### Work instructions
Please retype, unchanged, each line from the top of the material below through the line where "Task: Switch to the Formulas ribbon tab" appears.

### Data to process
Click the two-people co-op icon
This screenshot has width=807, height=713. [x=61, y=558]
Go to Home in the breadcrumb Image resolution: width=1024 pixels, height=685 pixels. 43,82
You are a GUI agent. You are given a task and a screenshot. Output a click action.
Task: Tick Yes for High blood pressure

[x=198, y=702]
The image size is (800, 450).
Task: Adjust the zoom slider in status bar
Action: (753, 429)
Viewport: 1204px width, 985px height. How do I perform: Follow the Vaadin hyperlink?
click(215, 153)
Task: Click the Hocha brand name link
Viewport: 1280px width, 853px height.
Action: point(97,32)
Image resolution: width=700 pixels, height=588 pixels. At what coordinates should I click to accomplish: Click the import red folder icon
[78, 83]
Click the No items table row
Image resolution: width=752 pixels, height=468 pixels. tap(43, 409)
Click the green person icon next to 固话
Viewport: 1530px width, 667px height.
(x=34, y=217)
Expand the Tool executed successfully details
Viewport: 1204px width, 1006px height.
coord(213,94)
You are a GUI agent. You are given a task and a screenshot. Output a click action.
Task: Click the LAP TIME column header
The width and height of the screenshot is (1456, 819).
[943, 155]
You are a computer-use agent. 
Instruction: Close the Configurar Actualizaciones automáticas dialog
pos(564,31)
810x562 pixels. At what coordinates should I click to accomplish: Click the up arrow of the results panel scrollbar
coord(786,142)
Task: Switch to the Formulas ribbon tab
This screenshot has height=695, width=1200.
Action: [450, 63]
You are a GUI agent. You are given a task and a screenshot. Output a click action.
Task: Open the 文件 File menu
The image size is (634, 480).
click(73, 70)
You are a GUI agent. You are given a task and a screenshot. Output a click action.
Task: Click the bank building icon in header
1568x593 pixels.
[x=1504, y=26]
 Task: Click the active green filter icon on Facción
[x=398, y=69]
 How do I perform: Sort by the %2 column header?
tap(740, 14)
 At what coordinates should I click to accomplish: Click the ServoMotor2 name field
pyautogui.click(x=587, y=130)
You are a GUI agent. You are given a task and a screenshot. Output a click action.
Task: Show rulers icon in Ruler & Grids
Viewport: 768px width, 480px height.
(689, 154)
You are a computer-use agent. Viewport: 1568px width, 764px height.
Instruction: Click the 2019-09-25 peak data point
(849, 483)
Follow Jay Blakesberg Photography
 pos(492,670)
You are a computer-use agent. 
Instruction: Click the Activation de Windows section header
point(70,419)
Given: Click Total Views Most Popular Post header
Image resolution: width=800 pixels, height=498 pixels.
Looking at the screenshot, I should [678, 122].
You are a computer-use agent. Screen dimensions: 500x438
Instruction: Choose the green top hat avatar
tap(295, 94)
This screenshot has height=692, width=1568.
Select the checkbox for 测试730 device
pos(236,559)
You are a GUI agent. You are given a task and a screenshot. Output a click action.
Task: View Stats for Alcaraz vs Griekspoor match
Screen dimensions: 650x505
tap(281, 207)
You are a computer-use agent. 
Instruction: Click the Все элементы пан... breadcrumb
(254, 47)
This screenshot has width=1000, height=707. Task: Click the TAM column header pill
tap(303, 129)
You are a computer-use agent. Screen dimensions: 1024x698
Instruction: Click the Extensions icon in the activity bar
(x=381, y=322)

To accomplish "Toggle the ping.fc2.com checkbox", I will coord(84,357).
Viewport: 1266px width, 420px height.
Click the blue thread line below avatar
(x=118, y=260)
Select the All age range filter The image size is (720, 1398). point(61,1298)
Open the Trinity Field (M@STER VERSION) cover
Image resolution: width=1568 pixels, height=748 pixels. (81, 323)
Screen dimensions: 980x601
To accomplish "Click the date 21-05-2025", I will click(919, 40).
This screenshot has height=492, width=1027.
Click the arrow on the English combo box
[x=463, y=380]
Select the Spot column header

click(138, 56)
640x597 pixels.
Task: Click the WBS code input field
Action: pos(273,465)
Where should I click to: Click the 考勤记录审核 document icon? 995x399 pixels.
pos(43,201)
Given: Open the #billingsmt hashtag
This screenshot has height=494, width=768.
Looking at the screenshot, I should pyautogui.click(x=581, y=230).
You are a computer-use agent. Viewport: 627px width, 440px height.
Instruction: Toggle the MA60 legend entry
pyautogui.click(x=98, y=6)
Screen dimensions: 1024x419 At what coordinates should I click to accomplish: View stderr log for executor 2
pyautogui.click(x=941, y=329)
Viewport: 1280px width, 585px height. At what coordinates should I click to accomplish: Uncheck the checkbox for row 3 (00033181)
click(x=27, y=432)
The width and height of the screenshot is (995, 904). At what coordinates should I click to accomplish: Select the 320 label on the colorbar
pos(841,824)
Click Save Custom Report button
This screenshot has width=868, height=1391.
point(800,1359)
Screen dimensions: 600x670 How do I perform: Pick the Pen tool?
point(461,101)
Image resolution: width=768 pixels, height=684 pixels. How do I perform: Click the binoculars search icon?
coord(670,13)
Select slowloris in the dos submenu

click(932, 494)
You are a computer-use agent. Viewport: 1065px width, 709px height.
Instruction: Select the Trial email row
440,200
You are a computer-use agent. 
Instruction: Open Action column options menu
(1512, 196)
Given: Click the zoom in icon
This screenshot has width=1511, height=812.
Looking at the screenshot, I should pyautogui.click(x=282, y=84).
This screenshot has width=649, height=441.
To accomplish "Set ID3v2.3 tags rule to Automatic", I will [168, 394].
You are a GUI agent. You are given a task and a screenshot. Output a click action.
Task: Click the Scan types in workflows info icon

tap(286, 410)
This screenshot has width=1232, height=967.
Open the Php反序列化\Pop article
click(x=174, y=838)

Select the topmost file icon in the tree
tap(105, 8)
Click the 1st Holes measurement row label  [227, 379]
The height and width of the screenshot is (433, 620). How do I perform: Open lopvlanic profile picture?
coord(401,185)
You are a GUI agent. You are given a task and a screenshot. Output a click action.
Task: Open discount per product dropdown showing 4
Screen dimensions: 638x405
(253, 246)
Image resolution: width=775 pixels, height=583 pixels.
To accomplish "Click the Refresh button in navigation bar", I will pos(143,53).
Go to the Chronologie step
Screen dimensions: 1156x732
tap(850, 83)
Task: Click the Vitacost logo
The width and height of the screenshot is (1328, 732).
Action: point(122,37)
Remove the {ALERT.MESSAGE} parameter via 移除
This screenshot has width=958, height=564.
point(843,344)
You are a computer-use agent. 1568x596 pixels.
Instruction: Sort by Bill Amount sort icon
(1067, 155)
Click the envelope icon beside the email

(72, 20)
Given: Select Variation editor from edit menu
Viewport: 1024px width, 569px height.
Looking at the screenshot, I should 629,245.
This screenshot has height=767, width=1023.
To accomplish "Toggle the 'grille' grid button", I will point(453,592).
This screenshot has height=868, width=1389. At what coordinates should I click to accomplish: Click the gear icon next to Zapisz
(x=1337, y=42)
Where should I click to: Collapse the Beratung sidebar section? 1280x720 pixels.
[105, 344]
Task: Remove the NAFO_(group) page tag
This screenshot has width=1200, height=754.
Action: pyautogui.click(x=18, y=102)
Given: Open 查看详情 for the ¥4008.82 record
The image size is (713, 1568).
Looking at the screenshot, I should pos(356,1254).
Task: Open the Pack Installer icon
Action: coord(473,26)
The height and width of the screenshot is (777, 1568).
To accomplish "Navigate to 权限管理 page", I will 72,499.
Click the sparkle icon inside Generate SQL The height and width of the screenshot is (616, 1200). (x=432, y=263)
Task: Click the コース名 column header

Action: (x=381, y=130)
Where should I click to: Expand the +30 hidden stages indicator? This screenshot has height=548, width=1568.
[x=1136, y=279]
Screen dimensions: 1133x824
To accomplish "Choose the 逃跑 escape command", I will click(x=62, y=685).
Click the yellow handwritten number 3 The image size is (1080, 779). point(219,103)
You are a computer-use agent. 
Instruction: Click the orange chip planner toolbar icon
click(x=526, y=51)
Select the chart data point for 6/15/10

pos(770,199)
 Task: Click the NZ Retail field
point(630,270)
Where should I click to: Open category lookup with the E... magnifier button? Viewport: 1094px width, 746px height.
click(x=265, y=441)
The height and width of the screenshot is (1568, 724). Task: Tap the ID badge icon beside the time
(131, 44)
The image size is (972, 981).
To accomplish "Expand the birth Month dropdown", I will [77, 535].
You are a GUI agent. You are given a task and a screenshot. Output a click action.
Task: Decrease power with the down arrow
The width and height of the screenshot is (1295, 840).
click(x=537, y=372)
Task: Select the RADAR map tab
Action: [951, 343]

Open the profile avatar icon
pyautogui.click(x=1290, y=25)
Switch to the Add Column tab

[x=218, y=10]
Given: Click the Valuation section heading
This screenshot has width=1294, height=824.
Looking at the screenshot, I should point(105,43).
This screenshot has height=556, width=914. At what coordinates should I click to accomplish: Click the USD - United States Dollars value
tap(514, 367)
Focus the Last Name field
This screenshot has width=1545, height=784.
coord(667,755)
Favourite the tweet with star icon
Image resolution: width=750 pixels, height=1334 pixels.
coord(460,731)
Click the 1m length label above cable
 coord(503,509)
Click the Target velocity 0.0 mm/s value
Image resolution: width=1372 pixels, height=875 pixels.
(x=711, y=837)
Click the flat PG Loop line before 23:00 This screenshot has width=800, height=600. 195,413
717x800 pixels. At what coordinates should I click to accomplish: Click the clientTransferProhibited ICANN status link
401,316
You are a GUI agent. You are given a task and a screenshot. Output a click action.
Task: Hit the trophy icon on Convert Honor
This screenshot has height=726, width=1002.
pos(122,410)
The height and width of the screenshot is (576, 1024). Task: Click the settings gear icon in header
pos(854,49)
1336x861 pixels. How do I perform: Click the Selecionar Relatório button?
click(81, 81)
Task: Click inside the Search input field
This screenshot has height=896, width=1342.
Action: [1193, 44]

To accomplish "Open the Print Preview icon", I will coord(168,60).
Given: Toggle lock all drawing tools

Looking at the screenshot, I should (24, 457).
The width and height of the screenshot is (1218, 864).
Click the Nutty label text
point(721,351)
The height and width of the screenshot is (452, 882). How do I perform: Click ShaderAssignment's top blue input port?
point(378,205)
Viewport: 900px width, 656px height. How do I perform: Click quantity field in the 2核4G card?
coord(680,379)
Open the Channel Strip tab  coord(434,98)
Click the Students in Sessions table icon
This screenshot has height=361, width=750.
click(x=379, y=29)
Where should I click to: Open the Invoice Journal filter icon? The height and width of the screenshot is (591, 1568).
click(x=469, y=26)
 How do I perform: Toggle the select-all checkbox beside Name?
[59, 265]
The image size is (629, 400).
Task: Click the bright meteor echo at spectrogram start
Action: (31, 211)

### Output for this task
Click the two-people co-op icon
This screenshot has width=807, height=713. [x=61, y=558]
Go to Home in the breadcrumb Image resolution: width=1024 pixels, height=685 pixels. 43,82
You are a GUI agent. You are given a task and a screenshot. Output a click action.
Task: Tick Yes for High blood pressure

[x=198, y=702]
The image size is (800, 450).
Task: Adjust the zoom slider in status bar
Action: (753, 429)
Viewport: 1204px width, 985px height. How do I perform: Follow the Vaadin hyperlink?
click(215, 153)
Task: Click the Hocha brand name link
Viewport: 1280px width, 853px height.
Action: point(97,32)
Image resolution: width=700 pixels, height=588 pixels. At what coordinates should I click to accomplish: Click the import red folder icon
[78, 83]
Click the No items table row
Image resolution: width=752 pixels, height=468 pixels. tap(43, 409)
Click the green person icon next to 固话
Viewport: 1530px width, 667px height.
(x=34, y=217)
Expand the Tool executed successfully details
Viewport: 1204px width, 1006px height.
coord(213,94)
You are a GUI agent. You are given a task and a screenshot. Output a click action.
Task: Click the LAP TIME column header
The width and height of the screenshot is (1456, 819).
[943, 155]
You are a computer-use agent. 
Instruction: Close the Configurar Actualizaciones automáticas dialog
pos(564,31)
810x562 pixels. At what coordinates should I click to accomplish: Click the up arrow of the results panel scrollbar
coord(786,142)
Task: Switch to the Formulas ribbon tab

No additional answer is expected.